The spliceosome as ribozyme hypothesis takes a second step

Abstract

The spliceosome is a massive assembly of 5 RNAs and many proteins that, together, catalyze precursor-mRNA (pre-mRNA) splicing. The splicing mechanism involves 2 steps: (i) cleavage of the 5′ exon–intron phosphodiester bond and formation of a new 2′–5′ bond resulting in an intron “lariat,” and (ii) exon ligation (Fig. 1A). This 2-step phosphoryl transfer mechanism is suspiciously identical to the reaction catalyzed by the group II self-splicing introns, which are ribozymes.
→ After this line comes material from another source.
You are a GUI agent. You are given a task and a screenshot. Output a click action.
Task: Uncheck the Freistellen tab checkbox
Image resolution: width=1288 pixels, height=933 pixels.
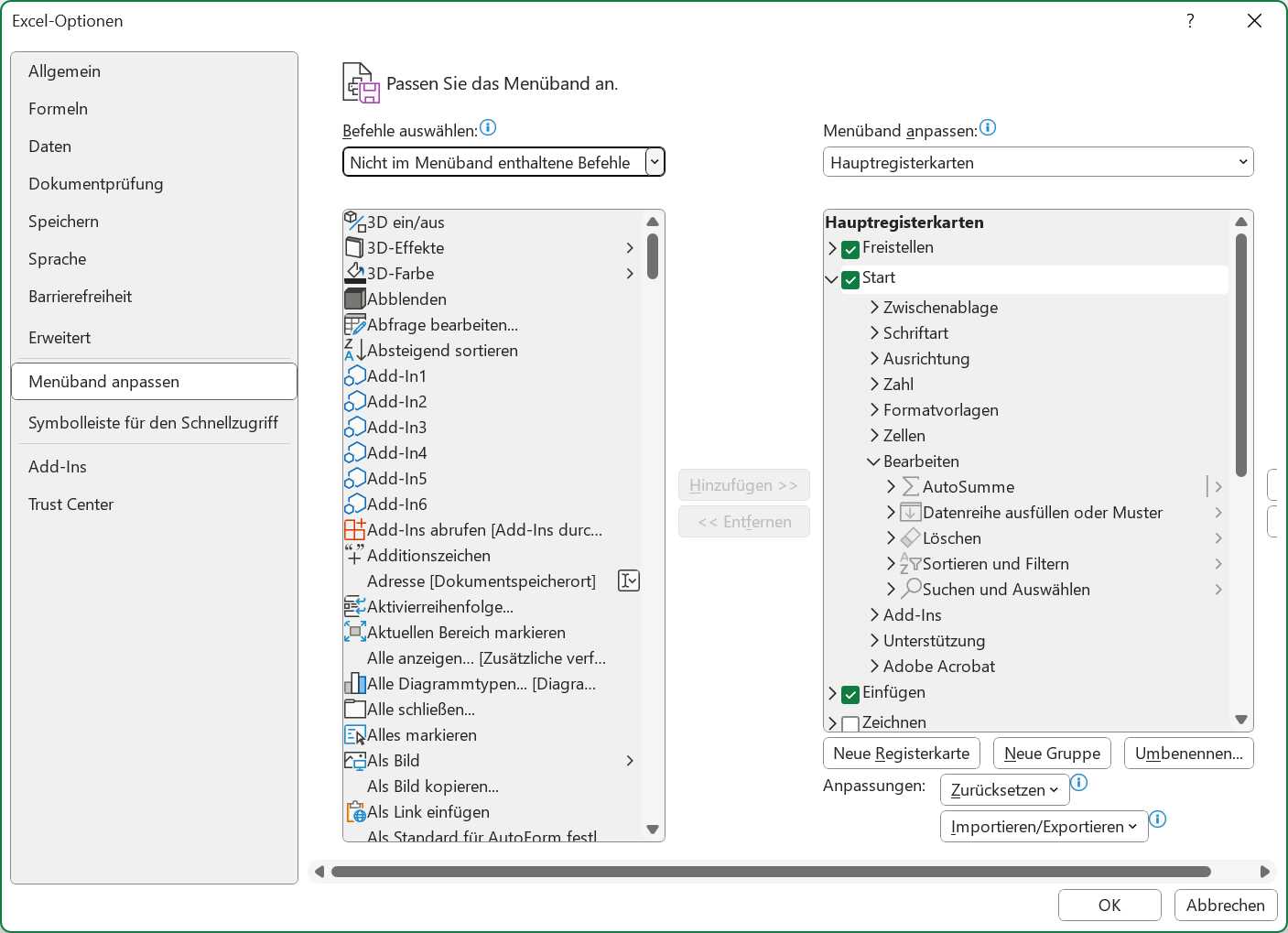[x=850, y=248]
The precedent for a ribozyme-catalyzed splicing mechanism, combined with the fact that the spliceosome has an RNA core that has been highly conserved for >1 billion years, led researchers to hypothesize that the spliceosome may use an RNA-based catalytic mechanism (1). However, the spliceosome as ribozyme hypothesis has been exceedingly difficult to prove, for 2 major reasons. First, the spliceosome contains many proteins that are essential for splicing (2). Second, the uncatalyzed rate of RNA ligation in vitro is significant when measured over many hours (3). This latter point makes it difficult to establish whether an inefficient reaction is actually caused by a catalytic rate enhancement or occurs spontaneously because of template-driven proximity. This is a particular concern for 1-step phosphoryl transfer reactions. Furthermore, it is possible to serendipitously obtain unrelated activities from RNAs, perhaps because a significant region of RNA conformational space retains some degree of catalytic activity (4). Therefore, it is important to be very cautious when interpreting an inefficient RNA-based reaction. The relevance of using engineered, protein-free RNA systems to study splicing has been recently argued (5, 6). In a recent issue of PNAS, Valadkhan et al. (7) demonstrated that an RNA complex derived from the spliceosome can perform a reaction that resembles splicing (Fig. 1B). This finding is significant because the reaction appears to be identical to the second step of splicing and is ≈10-fold more efficient than previous studies that used similar RNAs (8–10).